• _RECORDS FOR THIS TASK_:
◇ ◇ ◇

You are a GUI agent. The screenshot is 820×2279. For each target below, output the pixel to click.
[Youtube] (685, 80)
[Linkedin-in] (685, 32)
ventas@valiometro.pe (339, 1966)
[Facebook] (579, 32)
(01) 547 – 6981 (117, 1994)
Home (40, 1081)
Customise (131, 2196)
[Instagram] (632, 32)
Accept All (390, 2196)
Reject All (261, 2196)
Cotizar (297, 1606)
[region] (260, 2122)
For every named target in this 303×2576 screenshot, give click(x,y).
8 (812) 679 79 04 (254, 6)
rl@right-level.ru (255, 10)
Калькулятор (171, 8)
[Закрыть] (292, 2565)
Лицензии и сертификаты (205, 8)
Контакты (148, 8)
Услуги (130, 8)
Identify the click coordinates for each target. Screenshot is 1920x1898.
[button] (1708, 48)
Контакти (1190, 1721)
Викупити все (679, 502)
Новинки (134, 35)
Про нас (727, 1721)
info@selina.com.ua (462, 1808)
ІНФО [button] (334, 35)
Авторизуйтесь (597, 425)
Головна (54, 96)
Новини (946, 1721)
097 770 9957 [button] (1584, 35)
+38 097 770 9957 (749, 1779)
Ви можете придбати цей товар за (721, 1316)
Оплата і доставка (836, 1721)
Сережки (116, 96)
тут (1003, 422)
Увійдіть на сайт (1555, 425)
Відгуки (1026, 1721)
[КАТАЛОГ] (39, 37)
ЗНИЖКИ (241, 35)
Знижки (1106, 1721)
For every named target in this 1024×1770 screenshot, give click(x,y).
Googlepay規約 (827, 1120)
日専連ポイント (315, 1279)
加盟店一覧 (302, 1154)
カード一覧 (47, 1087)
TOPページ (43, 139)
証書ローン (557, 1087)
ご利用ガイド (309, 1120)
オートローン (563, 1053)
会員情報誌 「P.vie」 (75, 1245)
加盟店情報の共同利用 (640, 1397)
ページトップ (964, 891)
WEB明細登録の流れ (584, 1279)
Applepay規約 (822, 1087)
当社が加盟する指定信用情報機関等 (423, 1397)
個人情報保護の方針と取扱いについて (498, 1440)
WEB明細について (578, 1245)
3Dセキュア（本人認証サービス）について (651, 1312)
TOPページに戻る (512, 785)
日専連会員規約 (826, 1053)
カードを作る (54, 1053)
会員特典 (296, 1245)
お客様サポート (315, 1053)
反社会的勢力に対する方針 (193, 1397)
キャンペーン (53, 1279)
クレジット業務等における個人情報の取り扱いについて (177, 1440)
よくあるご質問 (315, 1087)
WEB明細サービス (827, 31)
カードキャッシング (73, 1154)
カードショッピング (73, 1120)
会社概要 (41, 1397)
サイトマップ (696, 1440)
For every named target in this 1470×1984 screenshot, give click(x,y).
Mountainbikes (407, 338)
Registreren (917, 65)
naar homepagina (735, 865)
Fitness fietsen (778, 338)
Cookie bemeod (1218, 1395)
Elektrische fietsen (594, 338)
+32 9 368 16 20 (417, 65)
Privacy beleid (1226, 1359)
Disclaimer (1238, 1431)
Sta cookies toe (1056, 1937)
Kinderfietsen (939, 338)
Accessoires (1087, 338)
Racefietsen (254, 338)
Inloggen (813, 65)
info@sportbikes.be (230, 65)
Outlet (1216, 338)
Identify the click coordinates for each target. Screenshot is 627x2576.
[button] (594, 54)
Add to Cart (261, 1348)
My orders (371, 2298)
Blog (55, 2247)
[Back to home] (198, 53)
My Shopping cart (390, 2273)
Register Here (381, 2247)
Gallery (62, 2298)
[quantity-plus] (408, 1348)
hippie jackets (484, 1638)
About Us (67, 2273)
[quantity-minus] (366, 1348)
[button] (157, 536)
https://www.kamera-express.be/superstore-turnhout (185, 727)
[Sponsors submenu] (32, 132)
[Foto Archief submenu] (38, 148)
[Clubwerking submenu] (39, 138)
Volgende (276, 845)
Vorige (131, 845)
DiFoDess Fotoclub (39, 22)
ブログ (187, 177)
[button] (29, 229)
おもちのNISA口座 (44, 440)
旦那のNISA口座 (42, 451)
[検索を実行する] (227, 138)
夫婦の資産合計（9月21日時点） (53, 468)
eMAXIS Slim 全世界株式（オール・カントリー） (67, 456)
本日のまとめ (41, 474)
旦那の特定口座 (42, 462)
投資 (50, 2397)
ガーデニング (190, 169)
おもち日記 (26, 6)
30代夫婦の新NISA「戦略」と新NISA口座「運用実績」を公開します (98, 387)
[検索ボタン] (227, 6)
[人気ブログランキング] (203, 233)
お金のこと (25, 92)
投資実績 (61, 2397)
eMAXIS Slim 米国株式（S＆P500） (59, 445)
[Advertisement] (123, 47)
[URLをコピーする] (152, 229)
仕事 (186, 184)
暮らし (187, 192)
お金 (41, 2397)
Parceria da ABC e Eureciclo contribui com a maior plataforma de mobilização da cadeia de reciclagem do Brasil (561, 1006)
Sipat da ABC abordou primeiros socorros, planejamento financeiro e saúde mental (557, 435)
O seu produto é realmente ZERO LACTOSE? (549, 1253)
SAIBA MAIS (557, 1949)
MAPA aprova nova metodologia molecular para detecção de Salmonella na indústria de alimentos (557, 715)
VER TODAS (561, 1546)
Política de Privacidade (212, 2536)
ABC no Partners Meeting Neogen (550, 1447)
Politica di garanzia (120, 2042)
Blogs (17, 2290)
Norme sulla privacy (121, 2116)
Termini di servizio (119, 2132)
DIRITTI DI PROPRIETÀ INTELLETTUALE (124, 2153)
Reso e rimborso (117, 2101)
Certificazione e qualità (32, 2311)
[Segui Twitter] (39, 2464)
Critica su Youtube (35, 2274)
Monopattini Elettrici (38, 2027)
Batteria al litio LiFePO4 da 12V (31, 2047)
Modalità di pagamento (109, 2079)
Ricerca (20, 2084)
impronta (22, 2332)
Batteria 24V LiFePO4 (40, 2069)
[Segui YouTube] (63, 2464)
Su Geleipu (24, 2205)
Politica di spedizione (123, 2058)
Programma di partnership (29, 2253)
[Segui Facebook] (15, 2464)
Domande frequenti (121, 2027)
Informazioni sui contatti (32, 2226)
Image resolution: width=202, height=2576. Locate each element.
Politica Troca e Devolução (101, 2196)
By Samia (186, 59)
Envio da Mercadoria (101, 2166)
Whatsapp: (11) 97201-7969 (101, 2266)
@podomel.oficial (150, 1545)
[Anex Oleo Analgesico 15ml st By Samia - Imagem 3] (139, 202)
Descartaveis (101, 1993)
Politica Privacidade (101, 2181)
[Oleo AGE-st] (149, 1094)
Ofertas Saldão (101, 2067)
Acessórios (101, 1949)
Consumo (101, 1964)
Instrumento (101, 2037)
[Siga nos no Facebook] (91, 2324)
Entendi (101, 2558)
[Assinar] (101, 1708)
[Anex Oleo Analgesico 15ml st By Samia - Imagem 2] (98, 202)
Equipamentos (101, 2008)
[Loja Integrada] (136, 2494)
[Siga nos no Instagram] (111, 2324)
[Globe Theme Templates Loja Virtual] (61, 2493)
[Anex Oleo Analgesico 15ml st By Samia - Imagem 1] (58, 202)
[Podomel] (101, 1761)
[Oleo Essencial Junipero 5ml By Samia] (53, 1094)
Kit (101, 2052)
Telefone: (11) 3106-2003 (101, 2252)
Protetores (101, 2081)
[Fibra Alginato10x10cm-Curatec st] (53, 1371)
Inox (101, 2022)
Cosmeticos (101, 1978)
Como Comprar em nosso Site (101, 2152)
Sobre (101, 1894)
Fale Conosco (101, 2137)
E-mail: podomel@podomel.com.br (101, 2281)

◇ ◇ ◇

• _PROBLEM STATEMENT_:
Please return every line in the data that includes the string "give".

• _SOLUTION_:
For every named target in this 303×2576 screenshot, give click(x,y).
For every named target in this 1024×1770 screenshot, give click(x,y).
For every named target in this 1470×1984 screenshot, give click(x,y).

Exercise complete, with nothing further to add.